7. Don’t buy fake “Tibetan” medicine or fake “Tibetan” anything if you can help it
There’s a lot of fake “Tibetan” stuff floating around Lhasa, and one of these is fake Tibetan medicine that supposedly comes from the Mentsikhang, the Tibetan Medicine Institute, but is actually produced by Chinese vendors. If you are interested in Tibetan medicine, go the Mentsikhang itself, just off the Barkhor Square. You’ll find also a bunch of fake Tibetan antiques for sale in Lhasa. Unless you yourself are an expert, we suggest you don’t buy any antiques, especially since even if something is by chance real, it could very well be stolen from the original source. We will look into trying to find reputable vendors for carpets and art in Lhasa, but at the moment, we don’t know of any way to be sure you’re getting the real thing.

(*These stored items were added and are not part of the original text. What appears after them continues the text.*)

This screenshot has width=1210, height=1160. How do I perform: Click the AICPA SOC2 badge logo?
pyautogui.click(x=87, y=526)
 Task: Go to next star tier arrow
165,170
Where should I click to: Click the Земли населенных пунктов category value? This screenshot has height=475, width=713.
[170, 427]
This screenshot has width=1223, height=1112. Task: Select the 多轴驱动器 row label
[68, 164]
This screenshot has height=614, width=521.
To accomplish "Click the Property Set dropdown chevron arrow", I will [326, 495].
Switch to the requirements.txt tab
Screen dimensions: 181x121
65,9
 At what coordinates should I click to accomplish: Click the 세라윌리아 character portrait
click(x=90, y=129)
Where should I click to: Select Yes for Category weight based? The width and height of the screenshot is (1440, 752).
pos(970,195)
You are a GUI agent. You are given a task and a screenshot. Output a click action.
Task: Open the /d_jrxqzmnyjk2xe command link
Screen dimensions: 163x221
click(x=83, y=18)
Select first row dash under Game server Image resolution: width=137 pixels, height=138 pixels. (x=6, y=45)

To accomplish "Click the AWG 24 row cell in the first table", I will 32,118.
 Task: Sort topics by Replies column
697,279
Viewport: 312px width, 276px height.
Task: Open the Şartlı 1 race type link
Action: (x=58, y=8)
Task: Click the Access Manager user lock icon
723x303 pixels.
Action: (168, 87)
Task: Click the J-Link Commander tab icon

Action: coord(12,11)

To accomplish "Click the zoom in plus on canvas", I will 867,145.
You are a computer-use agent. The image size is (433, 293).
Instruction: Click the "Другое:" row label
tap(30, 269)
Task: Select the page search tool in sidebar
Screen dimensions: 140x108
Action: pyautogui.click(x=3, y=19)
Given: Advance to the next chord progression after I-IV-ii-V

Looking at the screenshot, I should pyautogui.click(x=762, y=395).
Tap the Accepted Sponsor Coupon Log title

8. Do visit the Ani Tsamkhung (Nunnery)
This calm little oasis near the Barkhor is one of the main nunneries in Lhasa. It’s nice just be in the flower-filled courtyard, and you can visit King Songtsen Gampo’s meditation place.
9. Don’t visit the Tibet Museum
The main purpose of the museum appears simply to be espousing a one-sided view of Tibetan history. It’s described by some TripAdvisor reviews as “boring,” “pedestrian,” and “pure propoganda.”
10. Do visit the Nyetang Lhachemo and the Nyetang Dolma Lhakhang
You can visit both of these on the way to or from the airport if you fly. The Dolma Lhakhang is significant partly because it is one of the very few temples to survive the Cultural Revolution. So the temple is the real deal.
The Dolma Lhakhang is famous for the “Talking Dolma” statue (Dolma Sungjun), now lost, which was a bronze statue of Green Tara which is said to have spoken prophecies to certain people. The temple is also known for its relation to Atisha, the renowned Indian Buddhist master. The name Nyetang signifies Atisha’s joy among the Tibetans in that place. The lhakhang is not spectacular to look at, but it is a truly special place all the same.
About 5 kilometers away, just off the road, is a large (two or three stories tall) painted rock carving of the Buddha Shakyamuni, with a bunch of khata, blessing scarves, thrown up onto the rocks.
*There are definitely things you will want to see that are not listed here, like the murals at the Norbulingkha’s Kelsang Potrang, His Holiness the 14th Dalai Lama’s former summer palace.)